Philosophy served as a guide to the founders of the republic, and can be of use to the thinking citizen today. There are many ideas – both ancient and modern - that can have be utilized for the benefit of civil society. One idea that will be of help is the Allegory of the Cave, which was formulated by the ancient Greek philosopher Plato.
The Allegory of the Cave originates from Plato’s seminal work, The Republic. Here’s an abridged overview of the Allegory: there are a group of prisoners confined in a cave, where they have been their entire lives. They are chained in a way that allows them only the see forward – what is in front of them is reality. Behind them is a light source that illuminates light in front of the prisoners. Stained at the light source are puppeteers. These puppeteers preform in front of the light source, but since the prisoners can only face forward, all they see is the shadows of the figures.
To the prisoners, the shadows are everything – it is existence, being, and reality. The shadows are truth, and anything other than the shadows are beyond comprehension. The one of the prisoners is freed. The free prisoners understand something clearly at last source - a fire – and his eyes cannot adjust to what he is seeing. He then ascends the cave and he presented with the sun, which he cannot understand. He sees the shadows, and he still perceives them to be of true form – the figures that cast the shadows are meaningless
Eventually, his eyes adjust; he begins to comprehend the sun and he sees figures to be true, and the shadows to just be mere imitations. The prisoner eventually makes his way back to the cave and tells the other prisoners what he saw. They laugh at him. To them, the truth is the shadows, and anything else is to be dismissed as ridiculous, or to be deemed dangerous. The prisoners become hostile, and the free prisoner makes it back into the world.
The true meaning of the Allegory of the Cave revolved around Plato’s obsession with promoting philosophers to be superior than all other beings, and should be given power to control societies. That vision of society is of course banal. However, the revelations regarding perception can be of use to the modern citizen, if reinterpreted. The Allegory of the Cave teaches that perception is often reality.
People can be so blinded by partisanship or self-interest, that truth is bended to their realty. To use the completely asinine phrase that has become popular amongst millennials, it is "my truth." Often news is interpreted to always conveniently bend to one’s worldview. The James Comey situation provides an excellent example. Get on a pro-Trump site or a leftist site and observe this reality. Note how the Comey testimony somehow either vindicates or condemns the President. This dichotomy has resulted in the utter deadlock and cultural split we see in America today.

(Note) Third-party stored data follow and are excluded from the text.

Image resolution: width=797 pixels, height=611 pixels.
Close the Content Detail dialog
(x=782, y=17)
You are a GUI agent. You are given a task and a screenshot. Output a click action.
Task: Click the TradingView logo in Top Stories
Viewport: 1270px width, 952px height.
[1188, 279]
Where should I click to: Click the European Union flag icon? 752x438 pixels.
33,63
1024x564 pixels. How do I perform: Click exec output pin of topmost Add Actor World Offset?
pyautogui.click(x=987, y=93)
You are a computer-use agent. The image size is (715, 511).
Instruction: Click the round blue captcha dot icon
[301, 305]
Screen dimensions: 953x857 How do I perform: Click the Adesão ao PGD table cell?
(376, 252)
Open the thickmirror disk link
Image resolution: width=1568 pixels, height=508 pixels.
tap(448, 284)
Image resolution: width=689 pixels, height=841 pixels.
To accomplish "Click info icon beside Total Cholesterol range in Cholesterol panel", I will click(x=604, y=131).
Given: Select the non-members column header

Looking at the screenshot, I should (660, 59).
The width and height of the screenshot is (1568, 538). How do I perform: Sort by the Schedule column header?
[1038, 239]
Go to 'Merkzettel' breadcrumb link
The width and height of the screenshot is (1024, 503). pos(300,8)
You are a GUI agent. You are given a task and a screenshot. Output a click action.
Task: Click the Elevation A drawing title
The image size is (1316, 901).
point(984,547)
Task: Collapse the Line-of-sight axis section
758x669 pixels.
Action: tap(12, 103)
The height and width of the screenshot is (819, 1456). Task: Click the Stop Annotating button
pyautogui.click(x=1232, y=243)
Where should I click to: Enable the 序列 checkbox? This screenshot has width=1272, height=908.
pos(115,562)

It can also be applied to the international sphere. Politics is always downstream from culture, and popular politics tends to be a cultural expression. One of the foundational challenges of the diplomacy is that differences and culture complicate solutions to problems. Take the war against extremism as an example. One of the primary origins of the ISIS – and larger extremist movement – was that people, primarily young men, sought out such movements because they didn’t have jobs.
Not because of ideological identification, or even because of a malicious need for adventure, but it was Iraq’s lack of infrastructure spending that caused an extreme theological movement to take up arms and commit atrocities. This also extends to the Joint Comprehensive Plan of Action (the Iran Deal), in which much of the logic predicated on Iran moderating and calming their power ambitions if they received financial incentives. There is a false notion in the West that non-Westerns will come to the light if pulled out of the cave. This idea completely neglects the idea that different cultures produce different perceptions of reality
The problem with the belief that perception is reality is that is not true. Truth exists, it is not like beauty where the eye of the beholder judges it – and even that’s debatable. But relativism is the spirt of the age. News is real or fake, depending on the message it conveys. Truth will only matter if it promotes a larger vision. Law can be interpreted in whatever way a jurist political opinion leans. Reality exists only though our moral perception of the world. This is unhealthy for a liberal democracy.
For a society such as the American experiment to survive, our citizens must have a shared conception of reality, and we can use this understanding to debate, or in the more American fashion, agree to disagree and govern in our respected states. The political culture now is unstable; and the continuance of seeing truth in the shadows will only lead to American decline.